This project was developed for the BigDataAndSocialNetworks course @UniversityOfTrento during my master degree in Computer Science.
The assignment required to implement a distributed parser of Wikipedia revision files and produce an evolving graph. The graph nodes are the article pages and the edges are the links between them, with the temporal information about how many references were present in the page at that time.
More specifically, the final graph structure should be as follows:
List of edges Article A:
[2001-12-12T06:32:58,2002-04-03T17:10:18] PageB 2
[2001-12-12T06:32:58,2002-04-03T17:16:35] PageC 3
[2001-12-12T06:32:58,2002-09-04T09:03:13] PageD 1
[2002-09-04T09:03:13,2003-06-05T17:27:30] PageE 1
[2002-04-03T17:16:35,2003-06-05T17:27:30] PageB 1
...
So every article has a reference to the pages it is linked to, and every link is valid in a temporal range with its reference count. As the page is revisioned, its link counts may change, as can be seen by the link to PageB.
Wikipedia offers free copies of all available content to interested users, which can be used for mirroring, personal use, offline use or database queries. The English Wikipedia dumps in SQL and XML can all be found [here] (dumps.wikimedia.org/enwiki/).
Under the latest/
folder can be found the latest dump of Wikipedia. Inside this folder the archives are organized as follows:
pages-articles.xml
: Contains the current version of all article pages, templates, and other pages. These dumps are recommended for republishing content.pages-meta-current.xml
: Contains current version of all pages, including discussion and user "home" pages.pages-meta-history.xml
: Contains complete text of every revision of every page. There are also stub dumps for each category that contain header information only for pages and revisions. For this project we will be using these files.

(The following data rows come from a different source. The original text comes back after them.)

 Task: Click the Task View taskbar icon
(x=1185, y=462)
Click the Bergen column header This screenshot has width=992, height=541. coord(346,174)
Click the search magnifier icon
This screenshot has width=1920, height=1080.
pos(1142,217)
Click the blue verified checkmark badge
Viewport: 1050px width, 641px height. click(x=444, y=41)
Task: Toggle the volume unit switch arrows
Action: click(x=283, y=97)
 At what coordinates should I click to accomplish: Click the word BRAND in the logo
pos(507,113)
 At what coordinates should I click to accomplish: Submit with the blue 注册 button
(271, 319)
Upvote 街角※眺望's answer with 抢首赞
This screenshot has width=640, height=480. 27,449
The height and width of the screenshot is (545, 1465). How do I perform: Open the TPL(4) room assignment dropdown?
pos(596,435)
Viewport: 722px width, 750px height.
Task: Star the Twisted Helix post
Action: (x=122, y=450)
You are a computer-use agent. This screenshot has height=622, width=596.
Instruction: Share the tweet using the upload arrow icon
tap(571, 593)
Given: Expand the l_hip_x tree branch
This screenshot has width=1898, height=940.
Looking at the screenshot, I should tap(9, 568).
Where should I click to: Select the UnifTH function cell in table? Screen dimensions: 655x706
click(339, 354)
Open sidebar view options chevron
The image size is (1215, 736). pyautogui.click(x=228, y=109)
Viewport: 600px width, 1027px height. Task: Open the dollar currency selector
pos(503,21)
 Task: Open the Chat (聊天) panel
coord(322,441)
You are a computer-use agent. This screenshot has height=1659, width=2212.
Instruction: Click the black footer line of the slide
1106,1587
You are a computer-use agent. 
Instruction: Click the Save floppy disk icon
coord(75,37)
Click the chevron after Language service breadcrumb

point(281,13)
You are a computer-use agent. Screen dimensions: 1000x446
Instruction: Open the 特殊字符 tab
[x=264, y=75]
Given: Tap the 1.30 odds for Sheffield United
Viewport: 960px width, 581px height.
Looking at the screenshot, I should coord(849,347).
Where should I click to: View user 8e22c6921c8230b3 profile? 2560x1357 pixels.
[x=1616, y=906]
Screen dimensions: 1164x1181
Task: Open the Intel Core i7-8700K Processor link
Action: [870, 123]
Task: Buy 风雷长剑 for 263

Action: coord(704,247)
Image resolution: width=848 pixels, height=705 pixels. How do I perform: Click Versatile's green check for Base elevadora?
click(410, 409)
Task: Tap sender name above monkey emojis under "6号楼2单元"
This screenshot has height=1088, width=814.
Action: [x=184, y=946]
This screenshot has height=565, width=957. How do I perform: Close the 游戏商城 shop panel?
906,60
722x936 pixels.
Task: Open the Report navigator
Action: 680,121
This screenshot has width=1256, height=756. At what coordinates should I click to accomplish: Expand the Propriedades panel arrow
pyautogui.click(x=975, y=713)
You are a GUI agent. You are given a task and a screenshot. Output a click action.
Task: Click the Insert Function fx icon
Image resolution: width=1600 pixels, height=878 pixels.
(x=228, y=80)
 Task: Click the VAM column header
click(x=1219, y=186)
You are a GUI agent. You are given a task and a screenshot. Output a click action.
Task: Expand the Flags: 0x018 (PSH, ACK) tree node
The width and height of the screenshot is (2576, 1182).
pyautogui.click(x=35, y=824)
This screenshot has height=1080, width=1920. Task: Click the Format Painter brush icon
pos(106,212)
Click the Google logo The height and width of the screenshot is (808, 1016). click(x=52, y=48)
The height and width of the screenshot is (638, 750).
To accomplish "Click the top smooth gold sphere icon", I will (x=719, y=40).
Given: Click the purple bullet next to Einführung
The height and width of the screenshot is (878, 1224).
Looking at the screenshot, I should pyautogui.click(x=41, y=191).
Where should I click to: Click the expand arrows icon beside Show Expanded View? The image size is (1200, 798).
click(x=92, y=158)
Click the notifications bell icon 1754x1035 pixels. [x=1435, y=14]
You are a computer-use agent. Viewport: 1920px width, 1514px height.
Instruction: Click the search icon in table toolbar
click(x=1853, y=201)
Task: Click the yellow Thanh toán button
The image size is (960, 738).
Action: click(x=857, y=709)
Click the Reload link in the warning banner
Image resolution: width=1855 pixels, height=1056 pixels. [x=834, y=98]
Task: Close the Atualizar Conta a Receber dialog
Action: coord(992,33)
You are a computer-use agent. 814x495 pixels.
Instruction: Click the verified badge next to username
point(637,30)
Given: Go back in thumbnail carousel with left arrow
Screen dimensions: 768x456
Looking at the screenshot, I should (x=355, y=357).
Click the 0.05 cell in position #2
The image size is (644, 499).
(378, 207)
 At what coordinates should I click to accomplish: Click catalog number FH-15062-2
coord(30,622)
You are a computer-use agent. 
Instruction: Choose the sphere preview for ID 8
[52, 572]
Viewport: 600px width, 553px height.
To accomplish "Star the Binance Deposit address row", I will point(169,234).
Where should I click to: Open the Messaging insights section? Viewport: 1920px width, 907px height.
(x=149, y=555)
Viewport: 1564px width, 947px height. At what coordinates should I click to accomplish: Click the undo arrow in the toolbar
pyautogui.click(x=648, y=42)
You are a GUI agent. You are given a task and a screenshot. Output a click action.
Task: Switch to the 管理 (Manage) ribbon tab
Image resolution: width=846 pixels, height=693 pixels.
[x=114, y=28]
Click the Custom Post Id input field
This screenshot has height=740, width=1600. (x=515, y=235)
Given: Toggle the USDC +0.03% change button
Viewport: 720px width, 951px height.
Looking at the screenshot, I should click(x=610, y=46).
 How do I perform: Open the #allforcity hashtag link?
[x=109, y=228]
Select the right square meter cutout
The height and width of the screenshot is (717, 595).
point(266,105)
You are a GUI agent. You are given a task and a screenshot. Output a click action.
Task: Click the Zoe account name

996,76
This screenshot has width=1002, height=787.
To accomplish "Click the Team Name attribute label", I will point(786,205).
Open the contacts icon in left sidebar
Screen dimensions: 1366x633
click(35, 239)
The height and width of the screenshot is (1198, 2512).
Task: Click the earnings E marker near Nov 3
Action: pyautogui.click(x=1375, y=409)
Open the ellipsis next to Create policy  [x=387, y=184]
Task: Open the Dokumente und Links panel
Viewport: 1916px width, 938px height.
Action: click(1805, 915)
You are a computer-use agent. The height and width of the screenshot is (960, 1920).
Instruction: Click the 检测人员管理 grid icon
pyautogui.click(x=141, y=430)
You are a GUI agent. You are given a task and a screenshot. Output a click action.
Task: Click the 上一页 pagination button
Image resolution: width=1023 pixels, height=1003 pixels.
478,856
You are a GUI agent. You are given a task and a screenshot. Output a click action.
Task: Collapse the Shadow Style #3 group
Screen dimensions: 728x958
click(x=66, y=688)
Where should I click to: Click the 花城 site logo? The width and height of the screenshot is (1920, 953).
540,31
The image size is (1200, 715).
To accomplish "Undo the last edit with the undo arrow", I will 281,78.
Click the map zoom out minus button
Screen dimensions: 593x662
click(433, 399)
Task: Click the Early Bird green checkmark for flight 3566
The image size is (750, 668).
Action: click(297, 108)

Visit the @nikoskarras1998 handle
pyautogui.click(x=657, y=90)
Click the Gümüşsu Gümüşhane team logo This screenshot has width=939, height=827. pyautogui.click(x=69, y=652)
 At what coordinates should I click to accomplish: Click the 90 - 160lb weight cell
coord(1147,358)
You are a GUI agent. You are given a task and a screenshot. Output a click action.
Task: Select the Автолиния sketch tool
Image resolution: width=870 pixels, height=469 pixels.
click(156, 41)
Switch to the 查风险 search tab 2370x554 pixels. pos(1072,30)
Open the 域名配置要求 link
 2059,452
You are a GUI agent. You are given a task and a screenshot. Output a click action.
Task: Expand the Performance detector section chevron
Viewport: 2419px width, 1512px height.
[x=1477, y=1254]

Dumps are compressed using bz2
format, which uses a block-oriented compression format. This is pretty useful for the dump process as the process can easily recover from failures and can check completion status just by looking at the end blocks of a file. The bz2
file format lents itself nicely to streaming jobs as it can be decompressed in blocks. We can exploit this features in our Hadoop input reader to stream in the compressed file without the need to decompress it first.
To have some perspective over the sheer size of the uncompressed data: the XML file containing current pages only was 53GiB, while the full 202 history dumps is about 10TiB.
For the purpose of this project we are interested in parsing the history dumps, which contain all the revisions of all articles in history. These file are named with the following pattern: enwiki-latest-pages-meta-history%d%d.xml-pxxxxxpxxxxx.bz2
The first number indicates the batch. There are currently 27 batches, and for each batch there are approximately 17 partitions each one of about 4GiB of compressed data, which can decompress even to 80-100 GiB.
In order to parse and transform this huge data set, we make use of Hadoop and Spark distributed capabilities. First of all, we need some way to efficiently stream in an history revision file (preferably in compressed format) and serially parse it to produce on the fly small unit of computations - one revision - that can be passed to a map
job.
Hadoop InputFormat
is the component which manages how input files are read and split and defines a RecordReader
, which is responsible to read actual records from the file. For our purposes we extended these base classes in a custom WikipediaInputFormat
and WikipediaRecordReader
to efficiently parse the wikipedia file XML structure and give only relevant information to the mapper tasks.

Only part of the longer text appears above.